3. Expansion Ratios:

• Liquid nitrogen expands dramatically when converted to gas. At room temperature, the expansion ratio from liquid nitrogen to nitrogen gas is about 1:680, meaning one litre of liquid nitrogen produces 680 litres of nitrogen gas.

Properties of Liquid Nitrogen

• Inert Nature: Being chemically inert, liquid nitrogen doesn’t react with most substances, making it ideal for creating safe, non-reactive environments.
• Non-Toxic and Odourless: It is safe for applications in food and pharmaceuticals but requires proper safety measures due to its extreme cold.
• Heavier than Air: In cold gaseous form, nitrogen gas is denser than air, posing safety hazards in enclosed spaces.
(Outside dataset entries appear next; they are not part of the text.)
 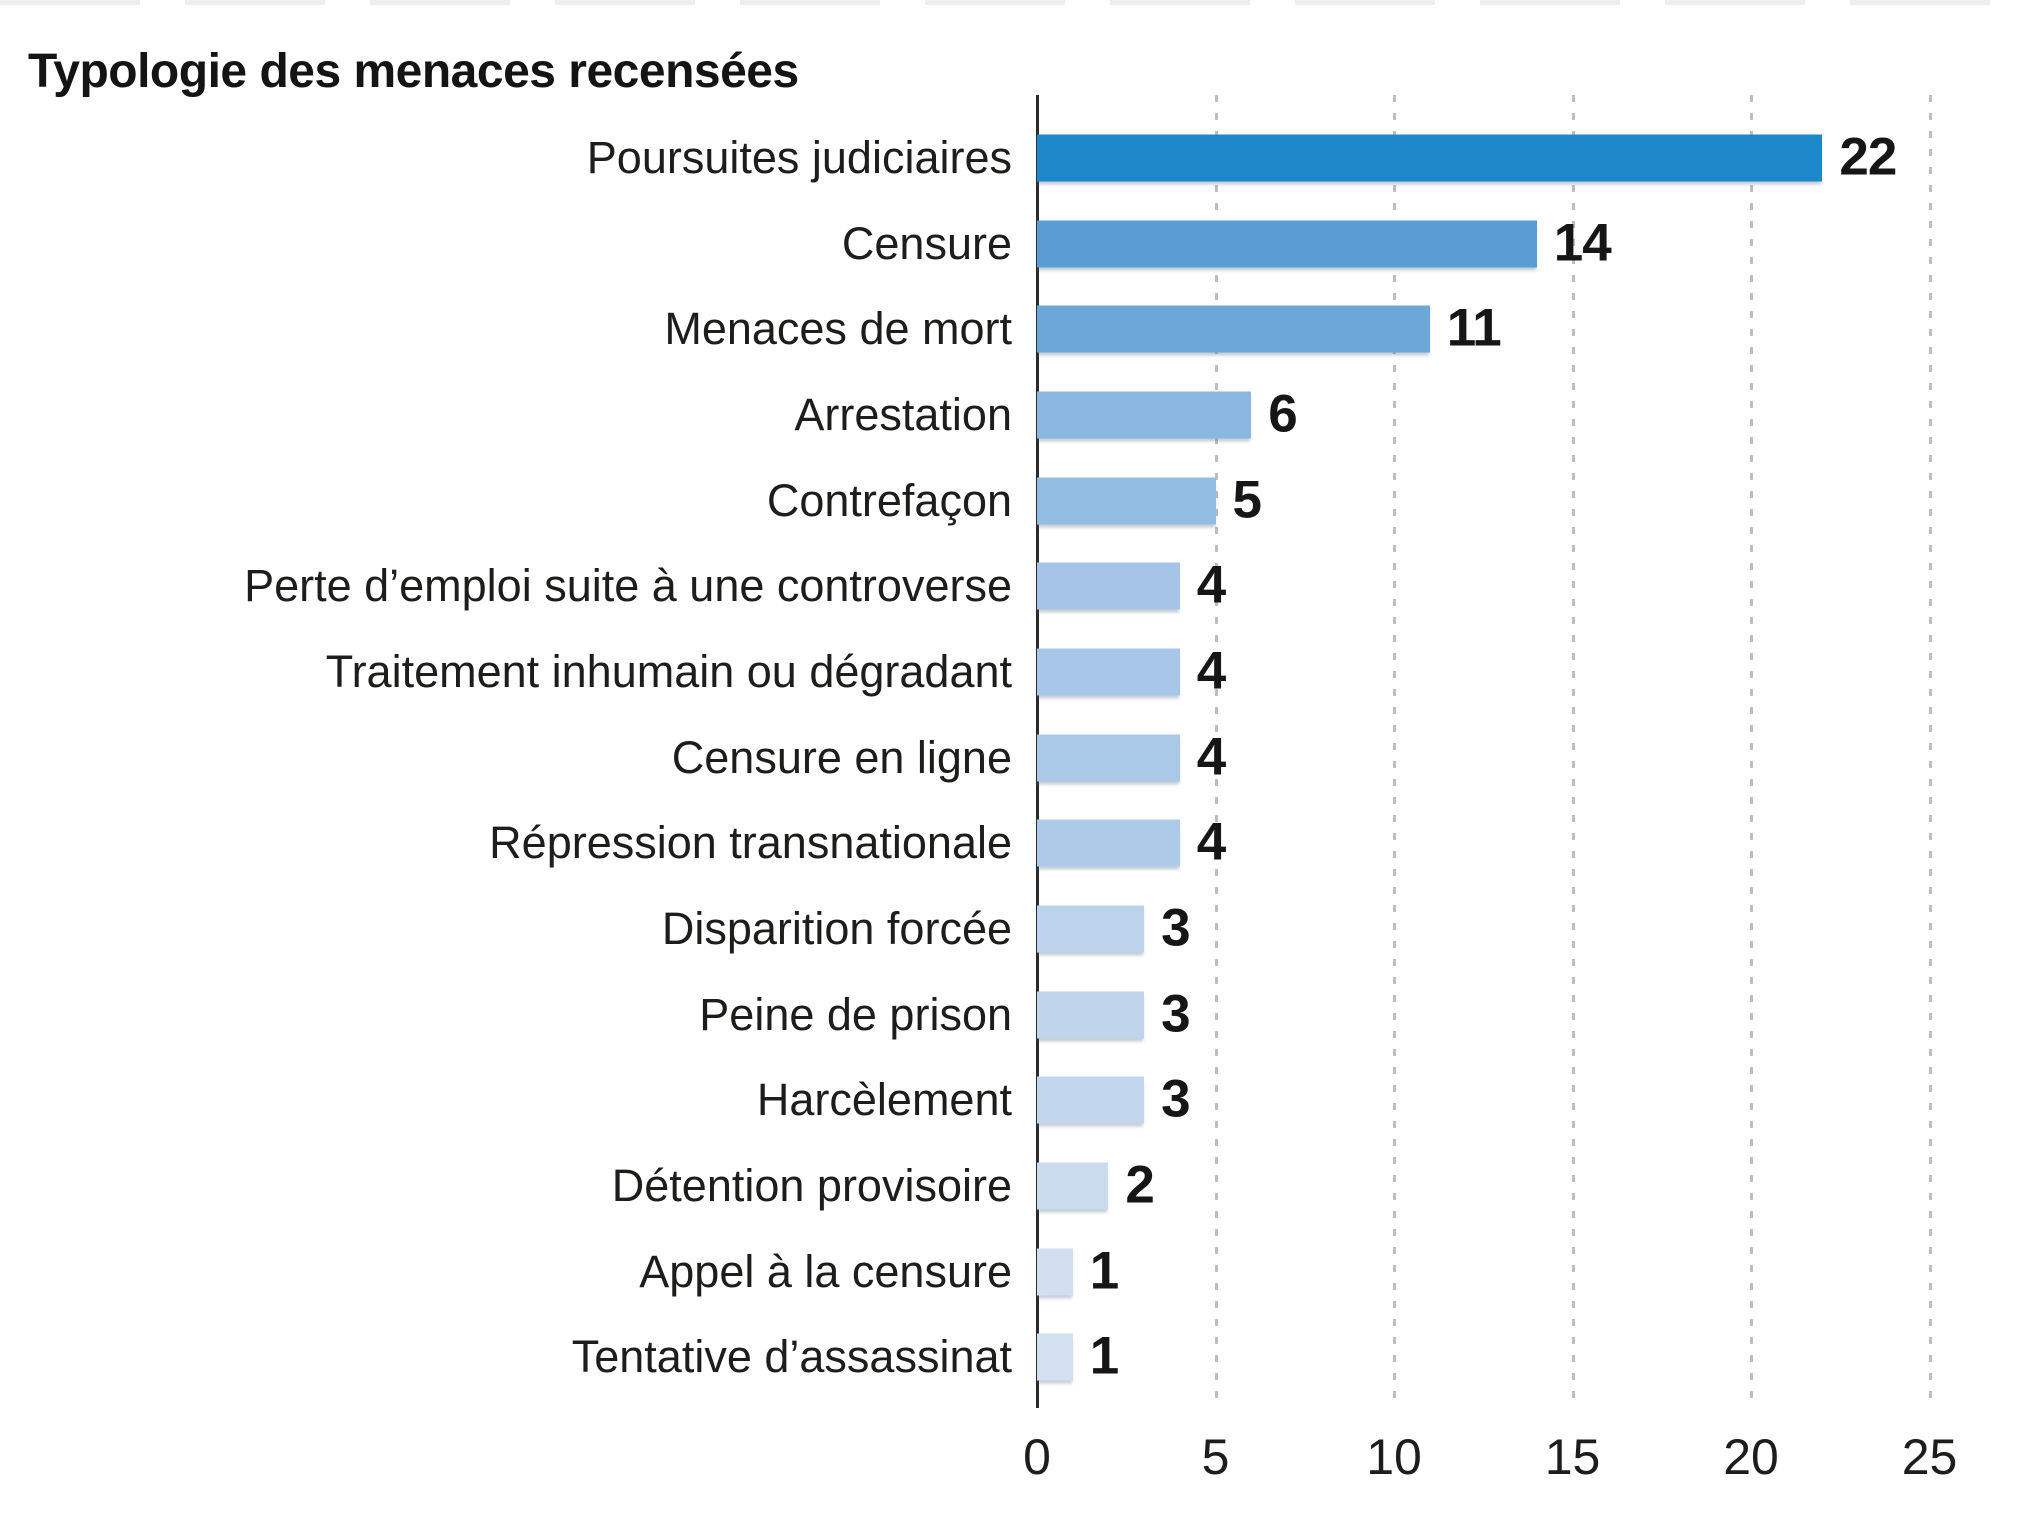 What do you see at coordinates (1572, 1457) in the screenshot?
I see `x-axis-tick-label: 15` at bounding box center [1572, 1457]. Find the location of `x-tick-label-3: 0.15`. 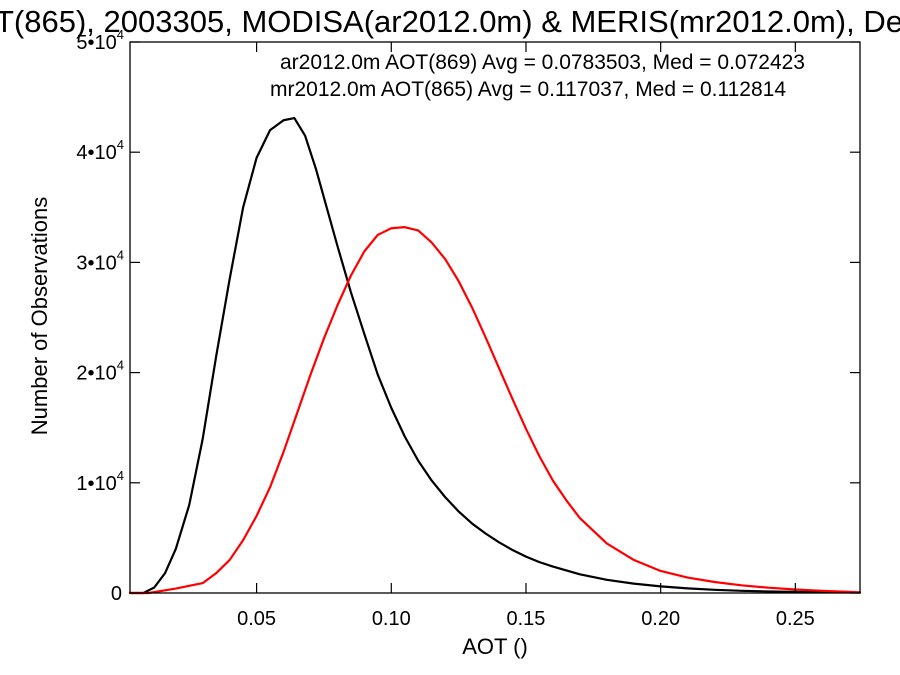

x-tick-label-3: 0.15 is located at coordinates (526, 619).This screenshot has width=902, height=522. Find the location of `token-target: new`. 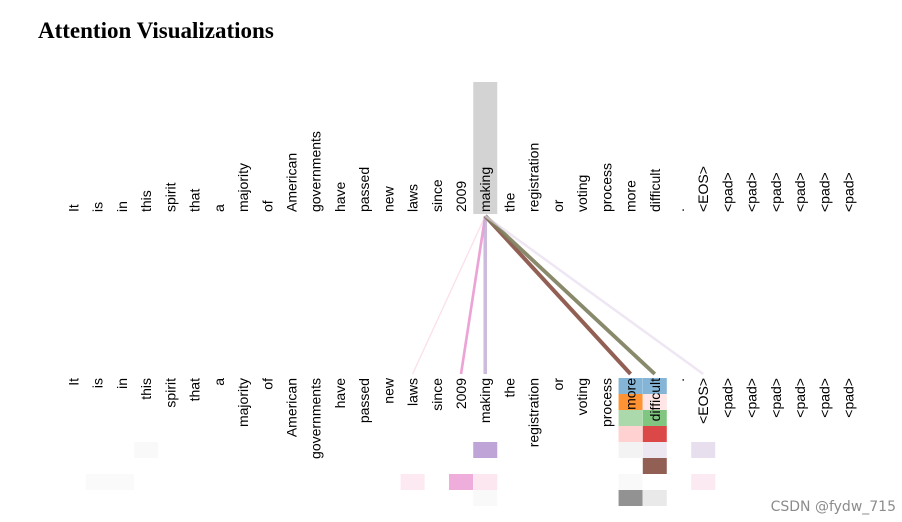

token-target: new is located at coordinates (388, 390).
Applications of Liquid Nitrogen

1. Food Preservation: Used for flash-freezing foods, which preserves quality and texture better than conventional freezing methods.
2. Medical Use: Commonly used to preserve biological samples, including blood, tissues, and vaccines, and for cryotherapy treatments.
3. Industrial Cooling: Used in cooling systems, it helps manage the heat in various manufacturing processes, including metalworking and electronics.
4. Inert Atmospheres: Liquid nitrogen creates oxygen-free environments for packaging food, reducing spoilage and extending shelf life.

Infrastructure for Liquid Nitrogen Handling

Handling liquid nitrogen requires specialised cryogenic infrastructure to maintain low temperatures and prevent gas formation. Vacuum insulation is commonly used, employing double-walled pipes with a vacuum between them to minimise heat transfer.

Safety Considerations

• Oxygen Depletion: Liquid nitrogen gas can displace oxygen in the air, creating suffocation risks in confined spaces. Monitoring oxygen levels is critical.
• Pressure Build-Up: As it expands, liquid nitrogen can cause pressure build-up in containers, posing explosion risks if not properly vented.
• Frostbite Hazard: The extreme cold can cause severe frostbite on contact with skin, so handling requires appropriate protective gear.

Conclusion

Liquid nitrogen’s low temperature, non-toxicity, and inert properties make it a valuable tool across industries. However, understanding its density, weight, and expansion properties is crucial for safe and effective use. Whether used for preserving food or medical samples, liquid nitrogen’s versatility continues to make it a critical component in everyday and specialised applications.